Water Technology: What is the main driver of research and development in the water industry?

George Barclay: The main driver we're facing right now is population growth. The population will grow from seven billion in 2011 to nine billion by 2050. And, it's not just population growth, but also industrialization, pollution and climate change that are all putting pressure on fresh water resources.

The biggest part of that is industrial water in the manufacturing industry, which has a big role to play in managing water and managing resources. So, working with industrial partners is key to addressing research and development issues in the water industry.

It takes a lot of resources to produce a single gallon of usable water — current estimates are around eight to 20 kilowatt hours to produce 1,000 gallons of water. That's four percent of all power generated, for example, in the U.S. So, scientists are now challenged to develop technologies across a whole portfolio, including ion exchange, reverse osmosis and filtration technologies, to reduce the cost of producing water and treating water in a more sustainable way across all applications from municipal to industrial in different regions.

WT: How has sustainability changed the way that research and development are carried out?

GB: Scientists aren’t just in the labs doing research and development any more. We are working with our partners, industrial and municipal customers, to look for resource savings and tailor solutions to their specific needs. It could be energy, it could be water or cost savings, for example, chemical issues for clean in place, etc. So, it's mainly looking at resource savings that has really changed. A good example is how our scientists have innovated new reverse osmosis technologies that produce pure water using much less energy to produce that water. We’ve really changed focus to concentrating on resource savings, energy and water costs.

WT: In which sector of the industry, whether it be residential, commercial, municipal or industrial, are the biggest advances in sustainability being made?

GB: Just now, industrial is the second largest consumer of treated water and has the most needs for advances in sustainability. But, we're really beginning to focus on industrial partners. For example, again, for a variety of industrial applications from power to the chemical industry to other industries, new advances in reverse osmosis technology are really helping industrial users produce cleaner water using less energy with similar rejection in terms of impurities like salt and to save costs and energy. And, while the main focus has been helping enhance water treatment in industrial settings, we're also finding that advanced reverse osmosis technology has applications in other areas, such as for municipal users and commercial users, and even residential.

WT: What kinds of new collaborations have arisen from the pressure from water shortages and the pressure to be more sustainable?

GB: Water is different over the globe.

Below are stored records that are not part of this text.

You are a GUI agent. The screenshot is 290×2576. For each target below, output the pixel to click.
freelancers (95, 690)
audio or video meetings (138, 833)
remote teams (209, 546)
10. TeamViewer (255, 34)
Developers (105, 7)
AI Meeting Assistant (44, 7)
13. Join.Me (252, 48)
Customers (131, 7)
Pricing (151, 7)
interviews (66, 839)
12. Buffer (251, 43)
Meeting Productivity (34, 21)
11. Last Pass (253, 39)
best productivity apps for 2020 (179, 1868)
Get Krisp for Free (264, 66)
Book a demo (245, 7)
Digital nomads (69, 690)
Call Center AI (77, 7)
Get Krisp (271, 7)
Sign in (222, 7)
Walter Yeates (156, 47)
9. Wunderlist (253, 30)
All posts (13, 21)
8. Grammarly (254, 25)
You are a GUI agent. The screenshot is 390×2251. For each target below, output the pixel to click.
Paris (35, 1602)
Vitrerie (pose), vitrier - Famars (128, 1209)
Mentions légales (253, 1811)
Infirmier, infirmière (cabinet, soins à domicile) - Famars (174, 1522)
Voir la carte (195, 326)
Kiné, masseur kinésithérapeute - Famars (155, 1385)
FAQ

So, you have different waters and different applications in China and Latin America and the U.S. changing by application, if it's a power station or if it's an oilfield. There are a lot of different types of applications. And, as a result, customers are demanding custom solutions. This is a great example of how water treatment science is being tested and implemented in real-life water situations. Our scientists are now working hand-in-hand with our customers to develop tailored ultrafiltration, reverse osmosis or ion exchange systems that help them achieve their needed water quality while also helping them save resources and money. Industrial wastewater reuse has been a big trend we’re seeing. Industries and manufacturers are more conscious of their water use and the wastewater they are creating, and want to increase their sustainability through reuse.

WT: Can you pinpoint some specific new sustainable technologies and how you think they will change the industry in the future?

GB: New advancements in reverse osmosis innovations are allowing significantly more resource savings compared to prior technologies. One of our most recent technologies is allowing our customers to see 40 percent better water purification — rejection of salt and impurities — using 30 percent less energy than previous reverse osmosis technologies. We expect to see more advancements like this not just in reverse osmosis, but also in ultrafiltration and ion exchange technologies. All water treatment market segments are looking to produce cleaner water using less energy and less cost, so these are the driving factors for highly efficient water treatment technologies.